(Collected data)
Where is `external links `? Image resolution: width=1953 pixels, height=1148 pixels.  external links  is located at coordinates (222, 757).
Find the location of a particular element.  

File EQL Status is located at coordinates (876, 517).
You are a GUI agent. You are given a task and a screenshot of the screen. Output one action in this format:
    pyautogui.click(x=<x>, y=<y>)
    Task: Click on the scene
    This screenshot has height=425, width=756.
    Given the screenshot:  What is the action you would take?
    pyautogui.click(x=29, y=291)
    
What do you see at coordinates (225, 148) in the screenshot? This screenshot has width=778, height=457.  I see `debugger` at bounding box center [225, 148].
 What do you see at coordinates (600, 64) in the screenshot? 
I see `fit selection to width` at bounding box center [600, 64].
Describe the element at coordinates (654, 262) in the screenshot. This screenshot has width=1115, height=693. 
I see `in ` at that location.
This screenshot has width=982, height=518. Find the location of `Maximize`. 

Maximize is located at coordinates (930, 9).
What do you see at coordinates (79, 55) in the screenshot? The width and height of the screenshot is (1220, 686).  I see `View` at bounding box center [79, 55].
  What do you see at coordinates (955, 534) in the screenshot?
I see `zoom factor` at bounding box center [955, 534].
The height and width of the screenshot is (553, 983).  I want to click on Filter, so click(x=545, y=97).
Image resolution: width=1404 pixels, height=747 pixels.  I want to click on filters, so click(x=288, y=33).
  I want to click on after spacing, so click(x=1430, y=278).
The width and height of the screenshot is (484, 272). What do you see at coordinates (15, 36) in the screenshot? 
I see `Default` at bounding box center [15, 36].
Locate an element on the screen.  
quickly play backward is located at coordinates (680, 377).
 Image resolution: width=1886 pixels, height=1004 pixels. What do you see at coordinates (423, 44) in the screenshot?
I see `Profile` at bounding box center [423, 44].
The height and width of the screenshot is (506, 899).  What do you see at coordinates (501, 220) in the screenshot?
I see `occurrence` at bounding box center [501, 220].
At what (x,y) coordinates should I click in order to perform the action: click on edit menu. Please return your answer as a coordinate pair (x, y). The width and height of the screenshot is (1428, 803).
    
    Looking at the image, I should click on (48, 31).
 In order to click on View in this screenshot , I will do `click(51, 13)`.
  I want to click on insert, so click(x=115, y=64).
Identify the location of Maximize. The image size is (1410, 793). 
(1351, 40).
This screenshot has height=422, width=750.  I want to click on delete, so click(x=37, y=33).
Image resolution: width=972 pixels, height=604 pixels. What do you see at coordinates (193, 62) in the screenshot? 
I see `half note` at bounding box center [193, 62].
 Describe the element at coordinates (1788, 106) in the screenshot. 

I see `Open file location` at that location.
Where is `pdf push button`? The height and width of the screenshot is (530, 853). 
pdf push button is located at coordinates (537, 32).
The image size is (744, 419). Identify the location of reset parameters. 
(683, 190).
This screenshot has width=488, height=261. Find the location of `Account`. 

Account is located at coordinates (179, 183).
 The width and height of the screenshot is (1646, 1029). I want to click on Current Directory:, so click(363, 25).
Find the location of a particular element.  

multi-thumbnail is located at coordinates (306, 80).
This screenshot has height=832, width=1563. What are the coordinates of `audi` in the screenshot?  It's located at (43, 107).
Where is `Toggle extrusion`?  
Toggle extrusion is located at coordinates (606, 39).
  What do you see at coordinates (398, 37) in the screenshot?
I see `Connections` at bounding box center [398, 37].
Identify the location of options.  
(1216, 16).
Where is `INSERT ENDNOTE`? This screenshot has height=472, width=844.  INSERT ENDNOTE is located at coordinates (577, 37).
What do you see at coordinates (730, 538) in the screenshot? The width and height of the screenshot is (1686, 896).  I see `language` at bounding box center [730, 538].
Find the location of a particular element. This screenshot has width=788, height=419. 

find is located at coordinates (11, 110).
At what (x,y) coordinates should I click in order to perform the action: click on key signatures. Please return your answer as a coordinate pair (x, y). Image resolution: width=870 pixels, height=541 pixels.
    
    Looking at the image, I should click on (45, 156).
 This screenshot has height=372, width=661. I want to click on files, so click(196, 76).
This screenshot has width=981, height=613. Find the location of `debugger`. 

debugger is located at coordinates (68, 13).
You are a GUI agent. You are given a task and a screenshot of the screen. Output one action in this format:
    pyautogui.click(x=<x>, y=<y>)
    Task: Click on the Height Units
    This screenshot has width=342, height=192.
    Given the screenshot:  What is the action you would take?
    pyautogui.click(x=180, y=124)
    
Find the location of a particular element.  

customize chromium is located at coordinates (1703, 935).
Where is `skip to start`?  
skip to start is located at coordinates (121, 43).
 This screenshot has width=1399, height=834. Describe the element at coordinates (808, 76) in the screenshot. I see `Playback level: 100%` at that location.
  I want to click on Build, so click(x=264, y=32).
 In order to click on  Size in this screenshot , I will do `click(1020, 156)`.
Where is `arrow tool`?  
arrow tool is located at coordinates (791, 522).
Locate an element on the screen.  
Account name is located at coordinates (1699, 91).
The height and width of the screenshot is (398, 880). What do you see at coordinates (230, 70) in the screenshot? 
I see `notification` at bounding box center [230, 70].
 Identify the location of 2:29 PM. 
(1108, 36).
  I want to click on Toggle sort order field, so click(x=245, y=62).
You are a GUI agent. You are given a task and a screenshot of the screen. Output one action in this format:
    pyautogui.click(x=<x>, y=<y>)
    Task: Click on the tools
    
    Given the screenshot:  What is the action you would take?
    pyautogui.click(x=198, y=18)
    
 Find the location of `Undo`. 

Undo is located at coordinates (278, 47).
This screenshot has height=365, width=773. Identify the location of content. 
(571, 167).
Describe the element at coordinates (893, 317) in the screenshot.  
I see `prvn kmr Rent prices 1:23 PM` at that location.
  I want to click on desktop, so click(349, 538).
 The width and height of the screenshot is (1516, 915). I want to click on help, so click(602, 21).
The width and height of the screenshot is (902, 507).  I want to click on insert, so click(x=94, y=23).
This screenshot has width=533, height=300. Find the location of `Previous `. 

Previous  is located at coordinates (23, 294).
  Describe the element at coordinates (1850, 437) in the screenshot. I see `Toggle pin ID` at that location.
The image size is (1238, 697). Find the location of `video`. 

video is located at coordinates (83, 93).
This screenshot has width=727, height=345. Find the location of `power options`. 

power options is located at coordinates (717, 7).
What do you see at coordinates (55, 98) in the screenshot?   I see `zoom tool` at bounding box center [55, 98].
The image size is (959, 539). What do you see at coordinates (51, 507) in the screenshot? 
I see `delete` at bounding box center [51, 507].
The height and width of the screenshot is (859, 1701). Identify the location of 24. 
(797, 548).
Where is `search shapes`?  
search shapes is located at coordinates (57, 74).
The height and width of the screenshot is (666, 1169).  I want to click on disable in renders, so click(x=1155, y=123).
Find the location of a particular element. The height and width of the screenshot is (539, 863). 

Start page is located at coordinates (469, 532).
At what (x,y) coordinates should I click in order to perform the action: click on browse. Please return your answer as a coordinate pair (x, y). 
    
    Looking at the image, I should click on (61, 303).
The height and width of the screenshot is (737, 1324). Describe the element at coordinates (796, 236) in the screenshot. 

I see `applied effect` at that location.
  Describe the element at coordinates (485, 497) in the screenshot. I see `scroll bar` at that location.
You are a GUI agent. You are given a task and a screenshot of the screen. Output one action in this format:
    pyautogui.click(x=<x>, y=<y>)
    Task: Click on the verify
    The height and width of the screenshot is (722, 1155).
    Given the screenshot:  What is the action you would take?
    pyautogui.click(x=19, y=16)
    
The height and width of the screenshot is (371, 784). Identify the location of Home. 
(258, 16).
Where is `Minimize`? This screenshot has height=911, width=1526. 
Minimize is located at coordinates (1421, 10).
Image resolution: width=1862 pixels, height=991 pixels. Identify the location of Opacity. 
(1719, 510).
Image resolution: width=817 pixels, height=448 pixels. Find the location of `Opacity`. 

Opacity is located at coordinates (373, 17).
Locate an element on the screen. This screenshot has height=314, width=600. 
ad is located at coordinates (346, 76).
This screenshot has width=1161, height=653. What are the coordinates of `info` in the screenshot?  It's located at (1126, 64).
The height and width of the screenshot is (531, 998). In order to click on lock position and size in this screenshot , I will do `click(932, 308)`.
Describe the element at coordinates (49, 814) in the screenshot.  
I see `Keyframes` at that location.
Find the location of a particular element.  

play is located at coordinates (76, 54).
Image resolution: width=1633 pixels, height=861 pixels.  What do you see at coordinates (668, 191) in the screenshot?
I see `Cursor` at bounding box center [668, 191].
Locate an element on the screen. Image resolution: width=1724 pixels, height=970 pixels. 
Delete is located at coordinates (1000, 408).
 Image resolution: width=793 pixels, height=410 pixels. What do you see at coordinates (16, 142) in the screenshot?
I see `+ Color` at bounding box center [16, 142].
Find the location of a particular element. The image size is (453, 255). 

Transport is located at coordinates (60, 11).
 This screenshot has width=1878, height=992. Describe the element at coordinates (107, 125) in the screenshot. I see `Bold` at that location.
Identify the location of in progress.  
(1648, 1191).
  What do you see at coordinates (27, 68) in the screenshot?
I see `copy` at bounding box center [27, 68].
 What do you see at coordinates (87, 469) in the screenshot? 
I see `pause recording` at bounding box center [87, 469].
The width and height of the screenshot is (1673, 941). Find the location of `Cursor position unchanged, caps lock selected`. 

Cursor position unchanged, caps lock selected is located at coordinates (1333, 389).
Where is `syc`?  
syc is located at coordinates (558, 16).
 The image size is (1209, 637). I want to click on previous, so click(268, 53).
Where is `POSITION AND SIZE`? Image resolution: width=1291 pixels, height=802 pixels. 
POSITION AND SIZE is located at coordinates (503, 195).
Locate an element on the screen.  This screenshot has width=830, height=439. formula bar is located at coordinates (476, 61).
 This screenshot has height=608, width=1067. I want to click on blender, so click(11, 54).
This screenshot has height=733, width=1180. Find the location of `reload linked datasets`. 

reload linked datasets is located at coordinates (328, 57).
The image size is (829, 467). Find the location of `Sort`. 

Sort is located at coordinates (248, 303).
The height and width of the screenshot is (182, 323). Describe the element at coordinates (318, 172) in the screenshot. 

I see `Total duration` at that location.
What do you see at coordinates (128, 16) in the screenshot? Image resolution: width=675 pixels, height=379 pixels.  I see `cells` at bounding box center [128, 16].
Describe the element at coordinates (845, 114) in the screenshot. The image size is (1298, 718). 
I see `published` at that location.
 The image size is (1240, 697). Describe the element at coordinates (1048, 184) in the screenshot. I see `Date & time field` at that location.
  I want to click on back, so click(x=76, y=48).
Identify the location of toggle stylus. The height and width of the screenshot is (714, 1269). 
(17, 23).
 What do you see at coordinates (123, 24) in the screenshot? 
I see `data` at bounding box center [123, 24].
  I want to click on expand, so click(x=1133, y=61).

EXERCISE BRIEF
Copy the data above word for word, starting at its first line and stopping after the line that contains "center [600, 64].", with both of those lines included.

WRITTEN SOLUTION
Where is `external links `? Image resolution: width=1953 pixels, height=1148 pixels.  external links  is located at coordinates (222, 757).
Find the location of a particular element.  

File EQL Status is located at coordinates (876, 517).
You are a GUI agent. You are given a task and a screenshot of the screen. Output one action in this format:
    pyautogui.click(x=<x>, y=<y>)
    Task: Click on the scene
    This screenshot has height=425, width=756.
    Given the screenshot:  What is the action you would take?
    pyautogui.click(x=29, y=291)
    
What do you see at coordinates (225, 148) in the screenshot? This screenshot has width=778, height=457.  I see `debugger` at bounding box center [225, 148].
 What do you see at coordinates (600, 64) in the screenshot? 
I see `fit selection to width` at bounding box center [600, 64].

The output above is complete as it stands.